**** Data shown

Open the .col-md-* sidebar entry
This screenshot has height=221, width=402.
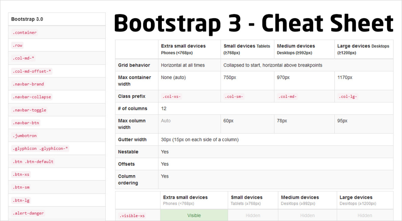[x=23, y=58]
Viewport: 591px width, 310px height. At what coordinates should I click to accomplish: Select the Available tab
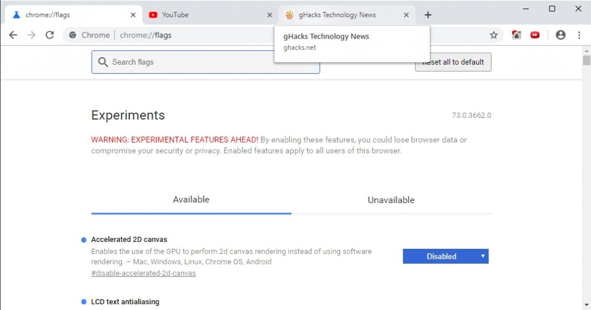pyautogui.click(x=191, y=200)
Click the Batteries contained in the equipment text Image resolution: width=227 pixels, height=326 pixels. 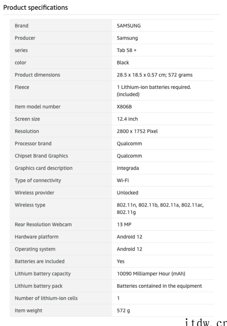(x=159, y=286)

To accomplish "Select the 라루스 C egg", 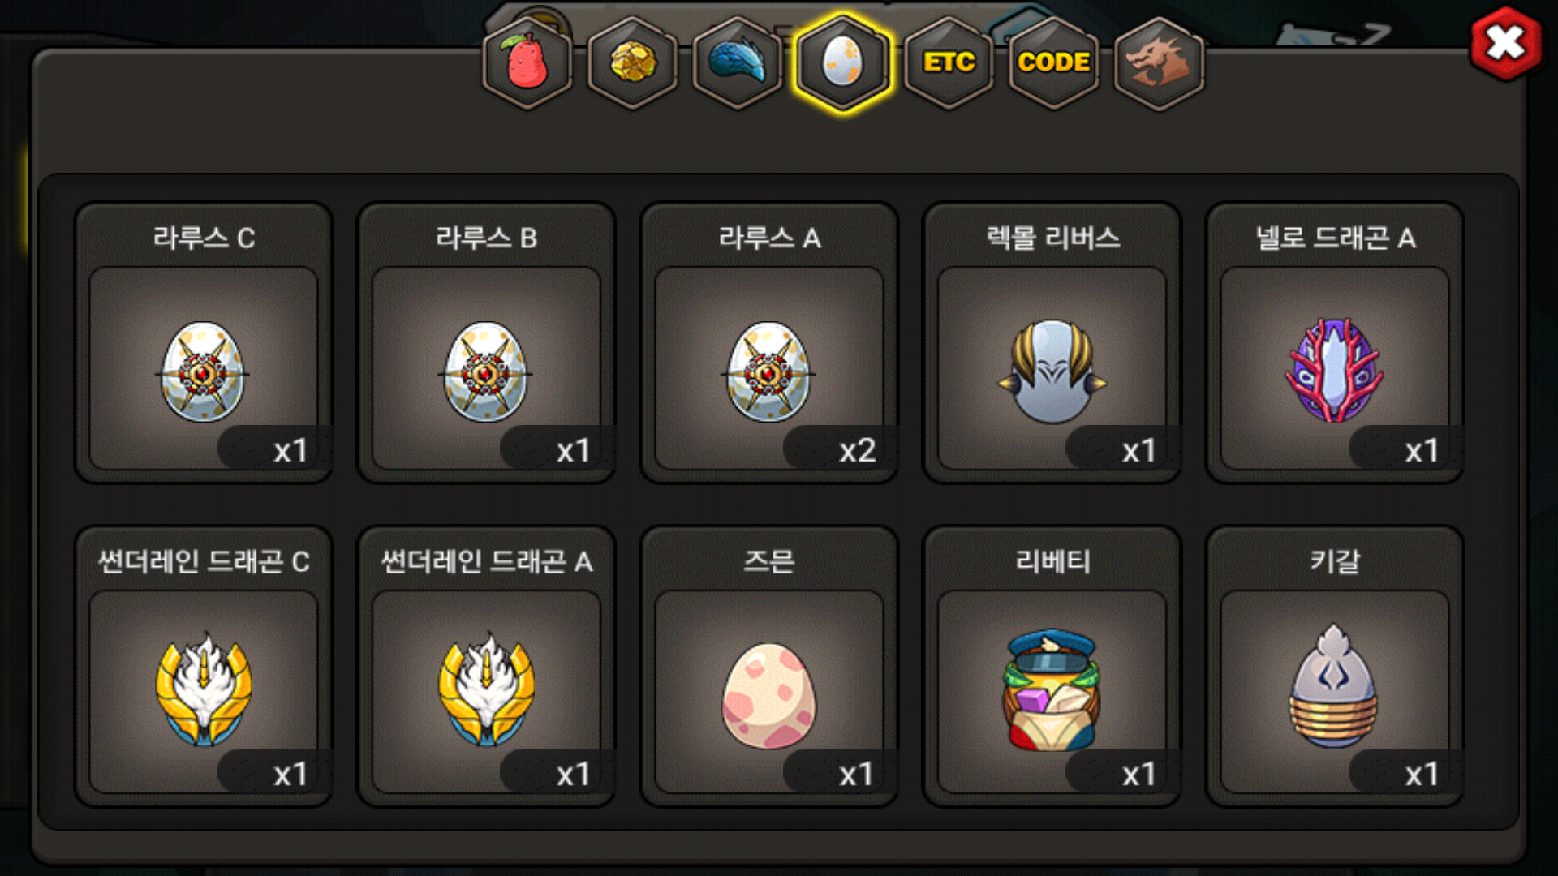I will click(204, 342).
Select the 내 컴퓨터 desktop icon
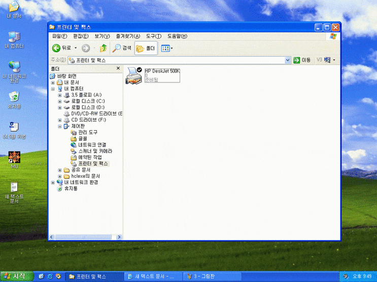 point(14,37)
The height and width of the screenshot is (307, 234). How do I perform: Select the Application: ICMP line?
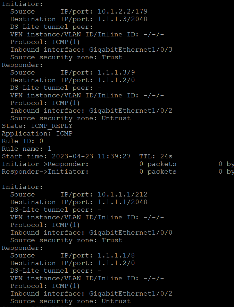pos(37,133)
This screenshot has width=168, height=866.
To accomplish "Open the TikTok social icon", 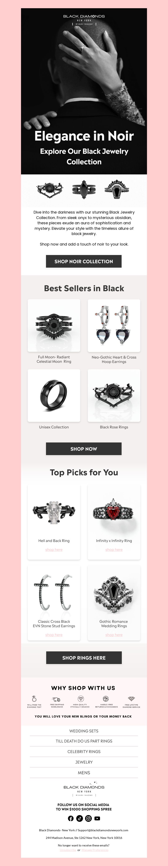I will point(79,818).
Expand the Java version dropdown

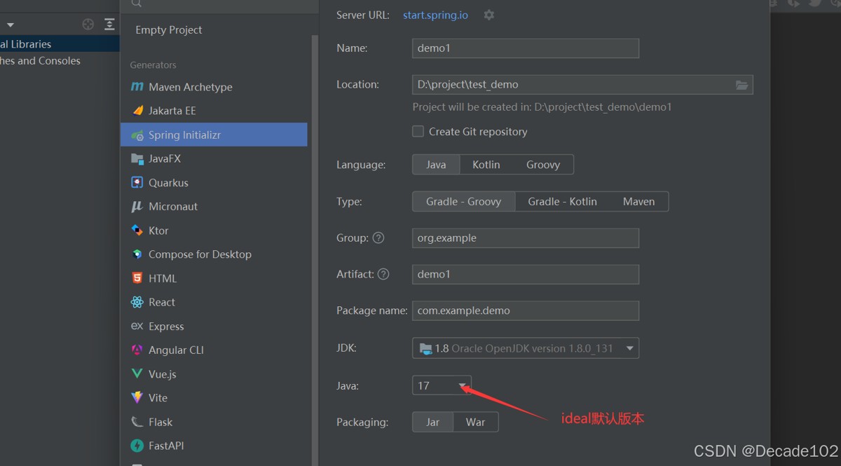(x=463, y=385)
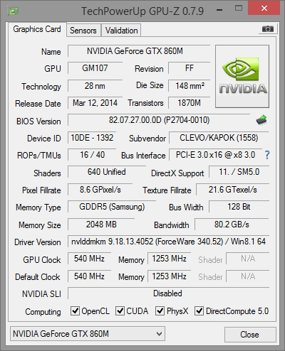Click the NVIDIA GeForce GTX 860M combo box
Image resolution: width=285 pixels, height=351 pixels.
point(88,334)
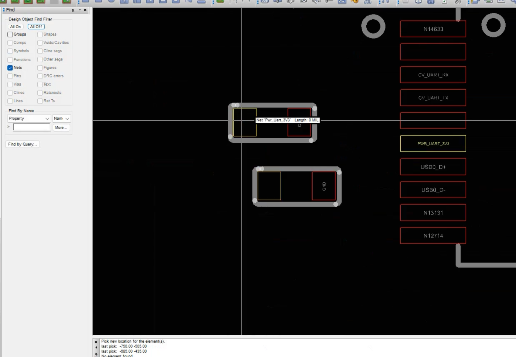Click the More... button
Image resolution: width=516 pixels, height=357 pixels.
pyautogui.click(x=61, y=127)
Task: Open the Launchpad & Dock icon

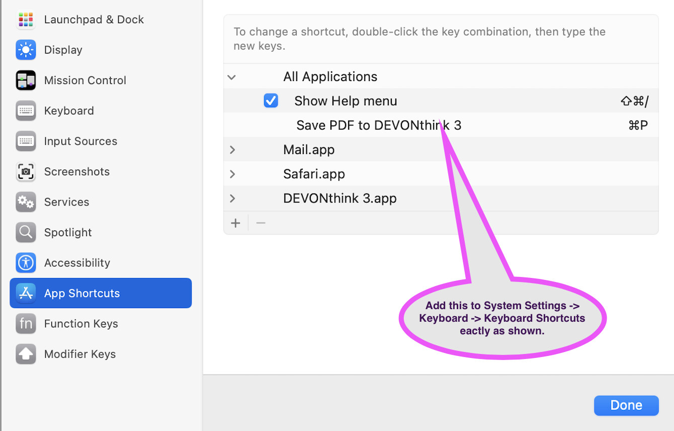Action: click(26, 20)
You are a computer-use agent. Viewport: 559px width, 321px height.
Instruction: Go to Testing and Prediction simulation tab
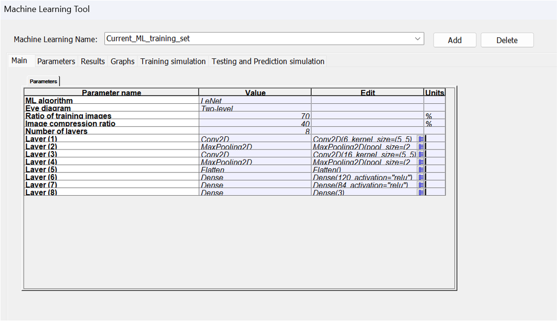pyautogui.click(x=268, y=61)
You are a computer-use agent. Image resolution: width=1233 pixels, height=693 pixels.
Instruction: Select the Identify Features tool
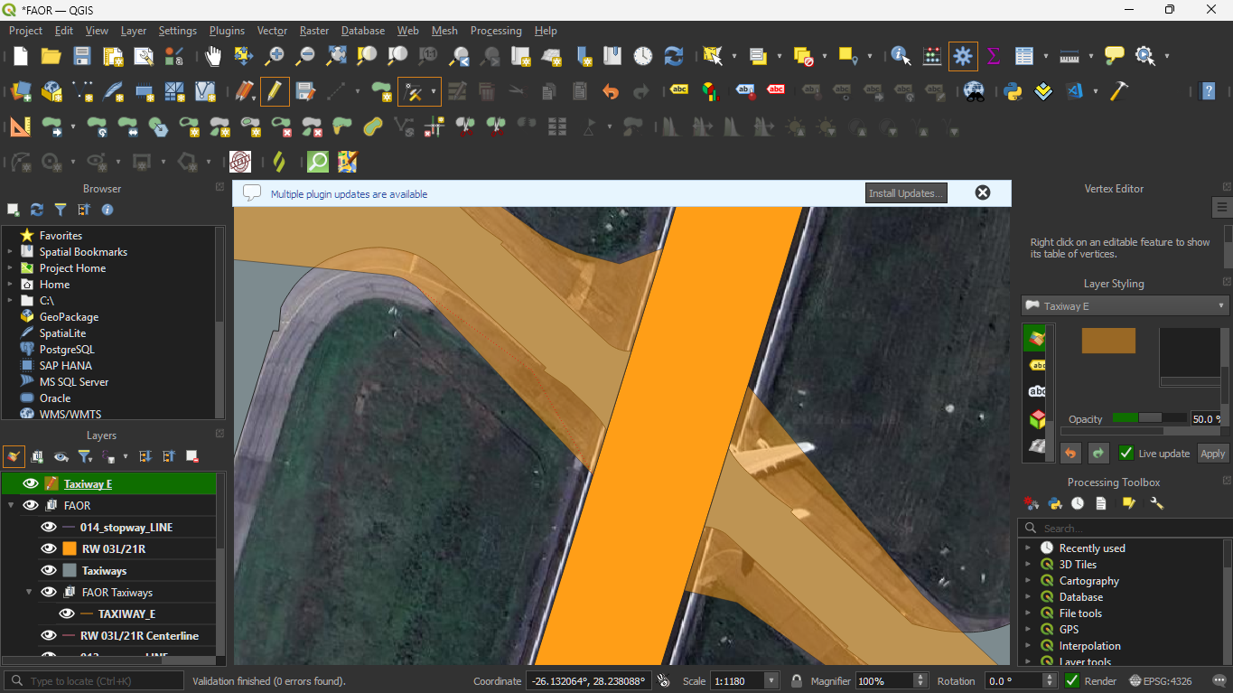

********

→ Task directions:
Locate and copy each line in the data above that includes the word "computer".

→ Reply to the task:
You are a computer-use agent. Viewport: 559px width, 321px height.
You are a computer-use agent. Image resolution: width=1233 pixels, height=693 pixels.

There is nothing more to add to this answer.